Posted by: Chris at November 17, 2003 06:16 PMOh, and strangely enough, Mozilla under YDL can do everything but the Asian languages—Chinese, Japanese, Korean, and Thai. Georgian shows up, though.
Posted by: Chris at November 17, 2003 06:18 PMMy Redhat box rendered everything.
However, the Hebrew and Greek fonts are listing rather drunkenly, and the vowel diacritics in Thai aren't correctly placed over their base consonant characters. (This is a Mozilla/Linux problem, I believe -- it also happens with Devanagari. I believe it has to do with combining characters.)
Still, all the languages are legible.
Linux rah!!!
Posted by: pat at November 17, 2003 08:08 PMMozilla under Windows 2000 renders every single title just fine for me, so as much I like OS X, I must say that it isn't really that special when it comes to foreign language support. The secret with Windows 2000/XP is to remember to request support for all the listed languages during installation.

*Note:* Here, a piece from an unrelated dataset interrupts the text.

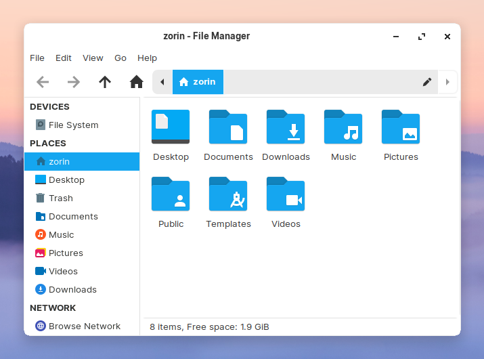Open the File menu
484x359 pixels.
click(x=37, y=58)
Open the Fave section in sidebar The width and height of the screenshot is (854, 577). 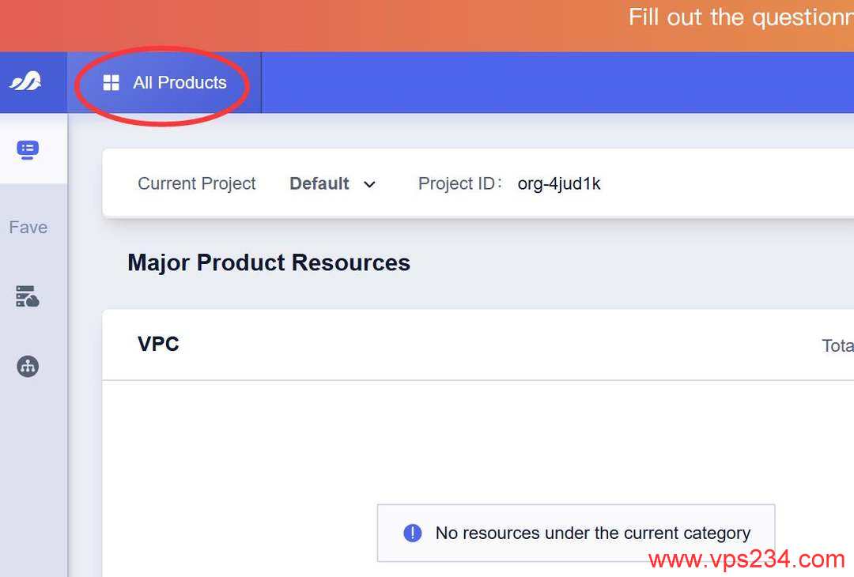click(x=28, y=227)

Posted by: Abiola Lapite at November 17, 2003 09:07 PMOS X will render the Georgian, too, it just needs a bigger Unicode font. Search for the Arial Unicode MS font, ARIALUNI.TTF, or go here for it: http://gd.tuwien.ac.at/opsys/linux/sf/v/vietunicode/ where it is named arialuni.zip. Lucida Grande will handle nine-tenths of scripts on the Internet, but if you go to the Character Palette (which you can turn on in the International preference pane) choose View: Unicode at the top, and then choose Georgian from the menu, you'll see in the Collections pane at the bottom (which shows under the Font Variation drop-triangle) that nothing has that character set built-in. I've got a crapload of Unicode fonts installed, and Arial Unicode MS is the only one I have which does include Georgian. It does not, however, have everything; Lucida Grande and Arial Unicode MS complement each other well. Gentium is another good one.

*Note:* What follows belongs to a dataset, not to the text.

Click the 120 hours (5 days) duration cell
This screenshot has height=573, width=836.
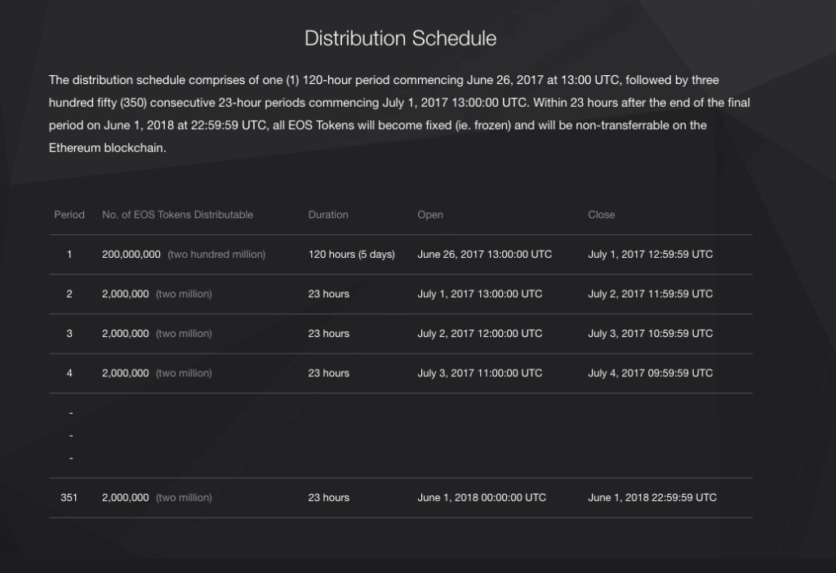[x=351, y=255]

Abiola, not to start a religious war or anything, but how do all those pretty scripts look outside your browser?
Posted by: Grant Barrett at November 17, 2003 09:37 PMGrant beat me to the OS X answer, though really this shouldn't be a platform issue. The page is in UTF-8, which is a Unicode encoding, and any browser with Unicode support and a full-enough Unicode font should have no problem with it.

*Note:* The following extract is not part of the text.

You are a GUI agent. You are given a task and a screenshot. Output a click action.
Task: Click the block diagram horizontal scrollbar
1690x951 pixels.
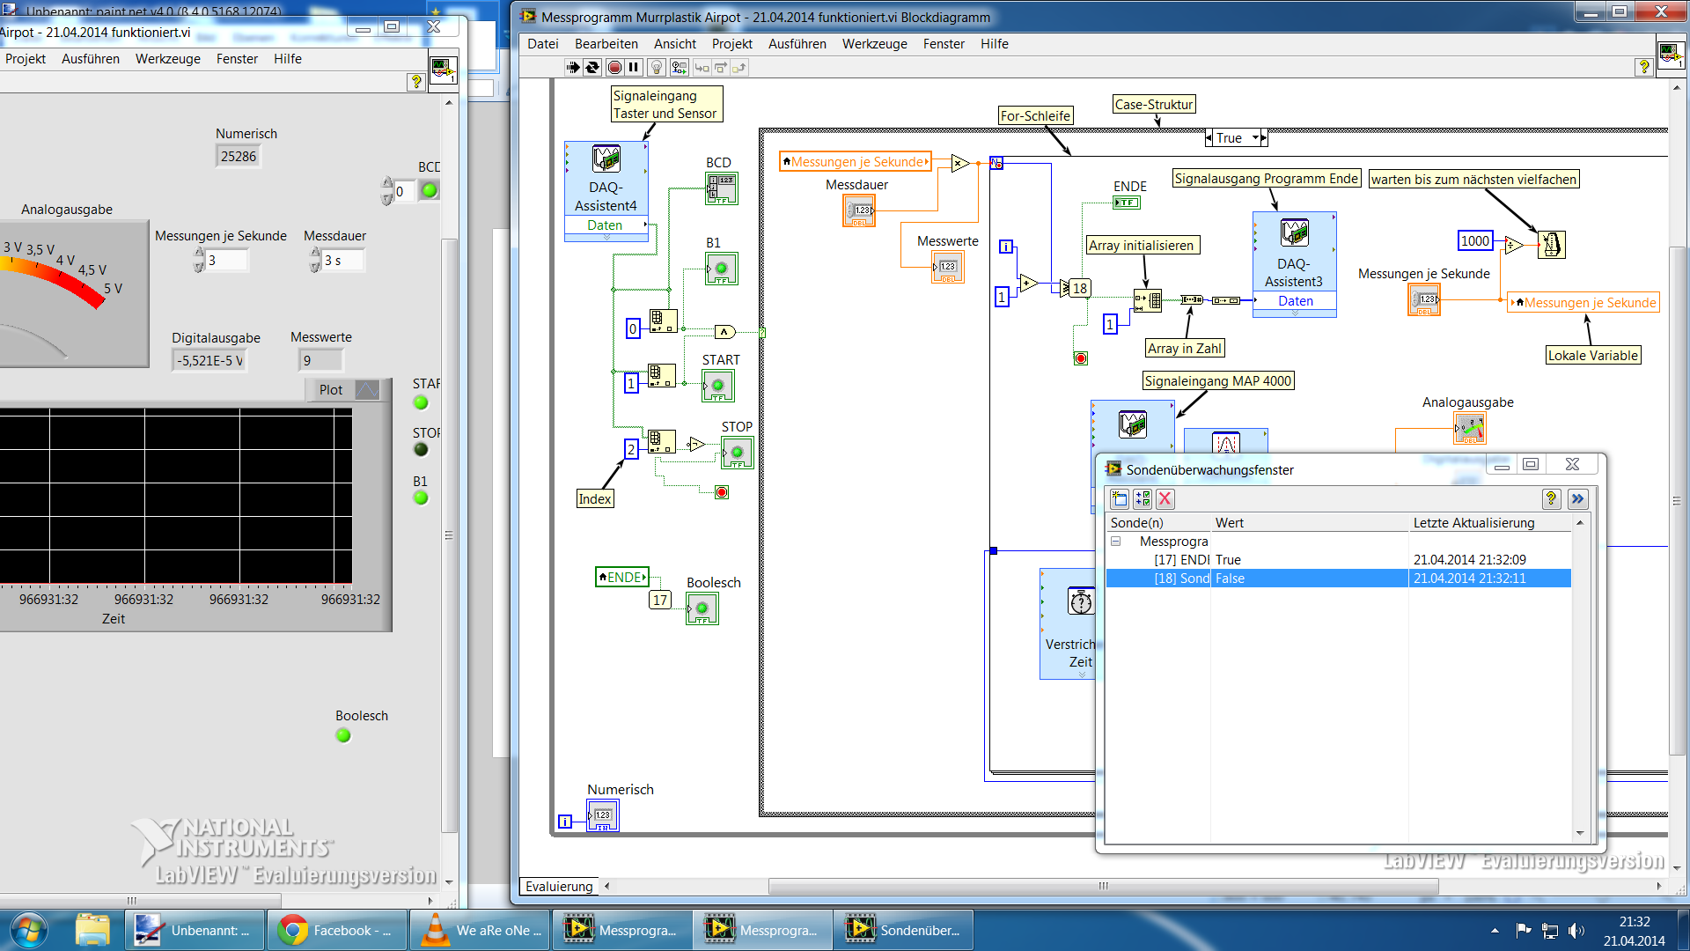tap(1103, 886)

Unicode is great for these kind of multilingual pages. Without Unicode, each line would have to specify a language-specific font and encoding.
Posted by: Max Pinton at November 17, 2003 11:05 PMOpera 6.11 Linux gets everything right, including Georgian, if it's told to use UTF-8 (it's not very bright).
Posted by: des at November 18, 2003 06:52 AMThanks for the corrections. I've fixed the Hebrew and Bulgarian titles (part of the problem is trying to trascribe from the sometimes hard-to-distinguish fonts used on the book covers). The Ukranian title, however is what pops up when checking Ukranian Potter sites, so I'm not sure what's wrong with та in this case.
Posted by: T. Carter at November 18, 2003 09:52 AMThe Ukrainian title is
"Гаррі Поттер і філософський камінь"
Since i and та are more or less interchangable in that position as conjunctions for "and", there're some examples of the title appearing with ta. But if you search it as a phrase on Google, you'll find that the version with i is both more common and the only version on sites of bookshops, publishers etc.
I wonder whether the Latin translator(s) considered the title De Henrico Figulo....
Posted by: Anton Sherwood at November 18, 2003 02:36 PMThanks Anatoly, the Ukranian is now fixed, too.
Anton: Not according to this interview in the Telegraph with the translator.
Posted by: T. Carter at November 18, 2003 02:41 PMIncidentally, I ran across a fairly useful set of Unicode test pages you can run through your browser:
Posted by: pat at November 18, 2003 04:44 PMHello there,
I'm an Israeli, who just got an iMac...I've tried for a while to get my computer to recognize Hebrew as well, but with no luck.
Could you please help me to find where I could dowmload it from?
Thanks for your time,
Michael
Can anybody out there help Michael? 'Cause I can't.
Posted by: language hat at September 21, 2004 02:39 PMI just want to announce that my brand-new Gateway laptop can read the Georgian as well (running Firefox). W00t!